8 - FORMIGONI: NESSUN PATTO SEGRETO PER EXPO,PARLAVA D'ALTRO...
(TMNews) - Il presidente della Regione Lombardia, Roberto Formigoni, esclude categoricamente l'ipotesi della Procura di Monza a proposito di un presunto patto con il suo ex assessore e coordinatore del Pdl in Brianza Massimo Ponzoni per un incarico esecutivo legato all'Expo 2015, che sarebbe stato siglato alla vigilia delle ultime elezioni regionali.

"Non esiste alcun patto, probabilmente Ponzoni parlava d'altro", ha detto il presidente lombardo all'uscita della camera ardente allestita in piazza Beccaria per Nicolò Savarino, il vigile travolto e ucciso la settimana scorsa a Milano. "Di questo ipotetico patto ne avrebbe eventualmente parlato Ponzoni, ma per fare un patto - ha osservato Formigoni - occorre essere in due. Se anche Ponzoni ne avesse parlato, non esiste nessun patto. Di fatto sono passati due anni e non se ne è più parlato, quindi è una cosa che non esiste".

9 - VIETTI: ACCANTONARE GRANDE RIFORMA,ORA OBIETTIVI MIRATI...
(TMNews) - La grande riforma della giustizia può essere "accantonata", meglio concentrarsi su obiettivi mirati come l'accelerazione dei processi. Lo afferma il vice presidente del Csm, Michele Vietti, a margine di un incontro in Corte d'Appello a Venezia. "Penso che vada accantonata la prospettiva della cosiddetta grande riforma o riforma epocale della giustizia - ha spiegato - di cui peraltro ho sempre faticato a comprendere nel concreto i contenuti e, viceversa, penso che ci si debba concentrare su singoli interventi mirati che perseguano una priorità assoluta che è quella dell'accelerazione dei tempi processuali".

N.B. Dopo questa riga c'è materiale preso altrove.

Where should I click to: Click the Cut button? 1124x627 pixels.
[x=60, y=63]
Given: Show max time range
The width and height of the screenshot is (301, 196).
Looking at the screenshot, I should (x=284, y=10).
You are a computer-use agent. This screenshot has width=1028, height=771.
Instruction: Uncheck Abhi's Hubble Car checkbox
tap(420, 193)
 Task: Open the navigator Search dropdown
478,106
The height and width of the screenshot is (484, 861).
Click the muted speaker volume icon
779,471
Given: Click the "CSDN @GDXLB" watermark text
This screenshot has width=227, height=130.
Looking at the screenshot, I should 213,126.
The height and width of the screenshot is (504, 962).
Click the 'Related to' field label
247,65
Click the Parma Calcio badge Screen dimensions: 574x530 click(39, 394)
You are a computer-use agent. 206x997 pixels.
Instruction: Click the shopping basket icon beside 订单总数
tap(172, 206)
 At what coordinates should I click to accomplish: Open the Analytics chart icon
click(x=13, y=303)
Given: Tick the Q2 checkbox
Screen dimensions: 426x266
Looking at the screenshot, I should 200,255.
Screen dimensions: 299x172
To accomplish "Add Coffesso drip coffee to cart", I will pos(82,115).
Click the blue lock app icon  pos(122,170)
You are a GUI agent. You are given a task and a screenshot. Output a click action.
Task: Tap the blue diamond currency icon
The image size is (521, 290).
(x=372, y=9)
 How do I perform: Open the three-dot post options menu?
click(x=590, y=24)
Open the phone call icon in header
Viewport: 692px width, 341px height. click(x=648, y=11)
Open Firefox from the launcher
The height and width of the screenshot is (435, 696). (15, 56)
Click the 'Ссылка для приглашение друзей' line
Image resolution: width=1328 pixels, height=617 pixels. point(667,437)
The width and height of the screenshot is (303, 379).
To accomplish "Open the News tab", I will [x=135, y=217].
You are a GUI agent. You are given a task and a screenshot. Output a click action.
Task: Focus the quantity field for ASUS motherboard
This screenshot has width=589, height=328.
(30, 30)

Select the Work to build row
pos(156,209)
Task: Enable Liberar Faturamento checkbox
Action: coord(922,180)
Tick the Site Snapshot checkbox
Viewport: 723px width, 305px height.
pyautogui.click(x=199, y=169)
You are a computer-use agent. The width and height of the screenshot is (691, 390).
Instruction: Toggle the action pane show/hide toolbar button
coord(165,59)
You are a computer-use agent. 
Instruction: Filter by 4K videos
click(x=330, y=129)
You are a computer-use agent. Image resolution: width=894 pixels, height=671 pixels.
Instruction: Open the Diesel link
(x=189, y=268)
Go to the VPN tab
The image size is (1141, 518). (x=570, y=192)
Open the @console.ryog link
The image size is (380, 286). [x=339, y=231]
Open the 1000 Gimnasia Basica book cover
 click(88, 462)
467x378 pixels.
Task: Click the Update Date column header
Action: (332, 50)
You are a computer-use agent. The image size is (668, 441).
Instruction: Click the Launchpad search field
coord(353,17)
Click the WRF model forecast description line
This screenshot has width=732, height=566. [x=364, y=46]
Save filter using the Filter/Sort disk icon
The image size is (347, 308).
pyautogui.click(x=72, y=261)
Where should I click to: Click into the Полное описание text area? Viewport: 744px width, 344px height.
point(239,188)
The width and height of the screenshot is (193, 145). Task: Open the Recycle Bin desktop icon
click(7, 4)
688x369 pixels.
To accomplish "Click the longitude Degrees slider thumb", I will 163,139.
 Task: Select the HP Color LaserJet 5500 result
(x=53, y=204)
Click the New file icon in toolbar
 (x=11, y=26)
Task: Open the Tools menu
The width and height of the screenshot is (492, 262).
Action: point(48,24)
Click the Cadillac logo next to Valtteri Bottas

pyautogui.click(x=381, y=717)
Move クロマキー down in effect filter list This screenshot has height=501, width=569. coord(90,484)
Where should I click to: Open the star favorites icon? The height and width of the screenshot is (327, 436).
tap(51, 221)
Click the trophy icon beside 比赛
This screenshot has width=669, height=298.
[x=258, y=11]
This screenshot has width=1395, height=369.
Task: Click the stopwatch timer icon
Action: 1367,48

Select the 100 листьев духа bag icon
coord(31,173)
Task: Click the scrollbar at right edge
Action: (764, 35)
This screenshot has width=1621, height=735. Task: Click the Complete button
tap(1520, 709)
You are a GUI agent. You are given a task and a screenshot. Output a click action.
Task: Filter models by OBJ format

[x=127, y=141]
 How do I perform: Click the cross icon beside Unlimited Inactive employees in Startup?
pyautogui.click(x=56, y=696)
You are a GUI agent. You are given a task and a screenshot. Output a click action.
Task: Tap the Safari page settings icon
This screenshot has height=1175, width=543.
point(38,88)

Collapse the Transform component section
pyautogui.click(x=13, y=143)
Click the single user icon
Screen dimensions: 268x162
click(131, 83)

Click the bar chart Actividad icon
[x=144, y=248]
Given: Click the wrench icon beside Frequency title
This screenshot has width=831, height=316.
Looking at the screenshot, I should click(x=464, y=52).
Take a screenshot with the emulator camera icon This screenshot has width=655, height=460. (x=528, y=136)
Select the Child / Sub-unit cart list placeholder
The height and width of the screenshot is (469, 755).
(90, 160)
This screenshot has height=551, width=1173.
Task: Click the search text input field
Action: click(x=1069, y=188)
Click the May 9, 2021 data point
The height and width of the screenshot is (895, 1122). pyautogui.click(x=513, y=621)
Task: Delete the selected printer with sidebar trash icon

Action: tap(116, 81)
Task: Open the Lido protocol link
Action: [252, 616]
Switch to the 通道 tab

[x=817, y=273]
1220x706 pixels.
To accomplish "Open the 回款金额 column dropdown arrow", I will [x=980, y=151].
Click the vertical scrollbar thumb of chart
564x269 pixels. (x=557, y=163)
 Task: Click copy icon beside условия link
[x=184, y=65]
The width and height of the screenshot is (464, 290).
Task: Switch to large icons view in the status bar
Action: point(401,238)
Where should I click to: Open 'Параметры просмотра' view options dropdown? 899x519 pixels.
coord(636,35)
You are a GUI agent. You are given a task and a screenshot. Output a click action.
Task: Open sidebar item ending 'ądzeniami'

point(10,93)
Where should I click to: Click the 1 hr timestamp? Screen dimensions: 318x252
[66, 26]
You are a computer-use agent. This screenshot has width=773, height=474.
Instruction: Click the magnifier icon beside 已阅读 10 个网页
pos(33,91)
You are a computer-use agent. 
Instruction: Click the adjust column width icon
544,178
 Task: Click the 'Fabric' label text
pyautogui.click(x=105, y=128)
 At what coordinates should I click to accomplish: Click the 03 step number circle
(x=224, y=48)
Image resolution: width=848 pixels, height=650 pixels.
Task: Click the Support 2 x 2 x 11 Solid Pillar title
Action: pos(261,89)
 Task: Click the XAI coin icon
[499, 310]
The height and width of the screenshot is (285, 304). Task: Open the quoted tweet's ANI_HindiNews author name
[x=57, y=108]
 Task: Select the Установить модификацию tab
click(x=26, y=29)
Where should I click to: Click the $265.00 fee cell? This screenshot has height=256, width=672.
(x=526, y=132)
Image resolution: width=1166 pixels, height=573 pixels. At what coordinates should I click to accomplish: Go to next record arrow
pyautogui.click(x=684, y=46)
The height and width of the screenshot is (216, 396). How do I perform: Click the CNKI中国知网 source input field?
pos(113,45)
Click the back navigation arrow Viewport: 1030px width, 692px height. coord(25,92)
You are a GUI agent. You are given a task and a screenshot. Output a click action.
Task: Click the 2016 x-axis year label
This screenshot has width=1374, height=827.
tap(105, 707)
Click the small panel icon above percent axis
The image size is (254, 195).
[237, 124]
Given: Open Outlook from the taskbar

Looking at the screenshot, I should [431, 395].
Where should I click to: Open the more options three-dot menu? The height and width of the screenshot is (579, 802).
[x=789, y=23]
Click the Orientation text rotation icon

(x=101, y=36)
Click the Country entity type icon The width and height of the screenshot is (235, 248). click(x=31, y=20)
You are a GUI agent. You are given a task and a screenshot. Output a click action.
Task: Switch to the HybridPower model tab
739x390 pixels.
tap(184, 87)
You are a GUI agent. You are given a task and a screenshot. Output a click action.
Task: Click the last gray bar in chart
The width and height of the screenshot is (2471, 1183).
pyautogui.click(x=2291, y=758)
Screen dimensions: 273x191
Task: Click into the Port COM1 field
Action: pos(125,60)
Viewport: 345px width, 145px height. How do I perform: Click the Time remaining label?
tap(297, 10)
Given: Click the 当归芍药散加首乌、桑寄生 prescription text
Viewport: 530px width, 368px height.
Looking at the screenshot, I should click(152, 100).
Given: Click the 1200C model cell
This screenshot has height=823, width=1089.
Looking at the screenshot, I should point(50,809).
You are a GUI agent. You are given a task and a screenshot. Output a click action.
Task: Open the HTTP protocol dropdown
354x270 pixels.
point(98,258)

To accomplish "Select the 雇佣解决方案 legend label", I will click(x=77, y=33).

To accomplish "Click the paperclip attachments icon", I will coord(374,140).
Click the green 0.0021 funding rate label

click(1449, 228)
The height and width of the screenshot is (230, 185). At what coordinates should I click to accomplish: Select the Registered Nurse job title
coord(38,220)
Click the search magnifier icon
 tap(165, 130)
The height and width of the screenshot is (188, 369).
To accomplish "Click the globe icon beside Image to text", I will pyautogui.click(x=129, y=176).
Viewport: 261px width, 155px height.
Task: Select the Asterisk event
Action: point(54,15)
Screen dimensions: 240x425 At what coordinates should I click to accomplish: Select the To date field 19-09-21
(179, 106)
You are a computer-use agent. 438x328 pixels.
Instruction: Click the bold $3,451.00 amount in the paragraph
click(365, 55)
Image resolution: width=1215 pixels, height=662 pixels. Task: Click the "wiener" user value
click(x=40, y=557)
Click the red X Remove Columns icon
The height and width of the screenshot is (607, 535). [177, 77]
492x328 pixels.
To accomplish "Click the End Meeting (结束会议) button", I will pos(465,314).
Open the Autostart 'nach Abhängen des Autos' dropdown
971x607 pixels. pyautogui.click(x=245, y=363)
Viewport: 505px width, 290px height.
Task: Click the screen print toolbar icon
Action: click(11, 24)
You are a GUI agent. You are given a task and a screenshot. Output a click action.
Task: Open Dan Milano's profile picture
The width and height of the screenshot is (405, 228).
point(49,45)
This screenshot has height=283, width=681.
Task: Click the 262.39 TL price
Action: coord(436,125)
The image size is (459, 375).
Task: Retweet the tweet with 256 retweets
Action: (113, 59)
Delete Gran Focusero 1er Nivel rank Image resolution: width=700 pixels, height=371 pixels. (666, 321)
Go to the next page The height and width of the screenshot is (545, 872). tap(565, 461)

10 - CECCANTI: CHIEDERE IL CONGRESSO NON PUÒ ESSERE UN TABÙ...
(TMNews) - "Chiedere la convocazione di un congresso non può essere un tabù". Lo dice il senatore del Pd Stefano Ceccanti, in un'intervista al 'Foglio'. "In questi primi sei mesi dell`anno - dice - è importante muoversi in modo compatto per aiutare il governo a far risorgere il paese ma una volta conclusa questa fase è improponibile presentarci di fronte ai nostri elettori senza aver certificato se la nuova linea del partito è la linea su cui ci ha orientato il governo Monti oppure se quella di Monti è stata semplicemente una pausa di riflessione".

11 - RONCHI: ROMPERE VERI MONOPOLI, GARA PER ACQUA...
(TMNews) - Il Governo annuncia che è scoccata l'ora delle liberalizzazioni, "ma davvero vogliamo credere che per migliorare le condizioni generali del mercato e stimolare la ripresa economica bisogna colpire tassisti, edicolanti e farmacisti?". L'ex ministro Andrea Ronchi risponde così ad una domanda su 'Il Giornale' a proposito dell'intervento a cui si appresta l'esecutivo. "Il Governo - osserva - è di fronte ad un test di credibilità: può rompere i veri monopoli a cominciare dai servizi pubblici locali oppure ripiegare, come fece Bersani, sui panificatori ed i parrucchieri.